C.「黙って俺についてこい!」を選んだ場合。



「俺、帰る!」
そう言ってぷんぷんと頭にきたような龍麻に、しかし京一ははーとため息をついた後。
髪の毛をぐしゃりとやってからぽつりとつぶやきました。
「……あのなあ」
「!?」
そしてさっと龍麻に追いつくとそのままぐっと腕を掴み、無理やり自分の方を向かせました。
「な…何するんだよ、離せよ…!」
「くだらない事でむくれてんじゃねえよ」
「……っ!?」
急に冷たい声でそんな事を言う京一に、いつもの優しい笑顔はありませんでした。
龍麻はびくりと肩を揺らし、抵抗する事も忘れて目の前の親友を見つめます。
「あのな、俺はひーちゃんと一緒にいたくて来てんだよ、ここに」
「そ、そんなの…」
「そんなのひーちゃんの知った事じゃないよな。でもな、こんなくだらない事で今日を終わりにしたくねえの、俺は。

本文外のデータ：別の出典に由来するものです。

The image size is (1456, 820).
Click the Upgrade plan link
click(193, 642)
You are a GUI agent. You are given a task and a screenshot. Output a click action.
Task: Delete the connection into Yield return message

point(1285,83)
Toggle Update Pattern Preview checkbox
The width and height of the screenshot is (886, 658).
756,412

俺がどんだけこの日を楽しみにしてたか、ひーちゃん知ってっか?」
「………そんなの」
「やっぱりひーちゃんの知った事じゃねえ?」
「…………」
黙り込む龍麻に京一はため息をつきつつも、そっと掴んでいた手を離し。
やがてぽんぽんと優しく龍麻の頭を撫でました。
「京…一?」
そうして京一は驚いて顔をあげる龍麻に口の端だけで笑うと、そっと龍麻の唇に掠める程度のキスをしました。
「きょ…っ」
みるみる真っ赤になる龍麻。けれど京一はただ笑うだけです。
そして余裕の態度で言いました。
「ひーちゃん。今日は俺と一緒にいろよ。そういう約束だっただろ?」
「………」
「違うか?」
「……違わない」
「よし」
そして素直にそう言う龍麻に、京一は満足そうに目を細めました。
そしてぎゅっとその手を握って。
「だったら俺について来いって。ホントに怖かったらさ…俺がちゃんと護ってやっから」
「………絶対」
「ん?」
「離したらダメだからな……」
「ははっ…分かった分かった。じゃ、ほら行こう?」
「うん…っ」
京一の不敵な態度に龍麻も却って安心したのでしょうか。
京一に握られた手をぎゅっと握り直すと、ようやく安心したようににっこりと笑って。
龍麻も京一と並んで歩き出すのでした。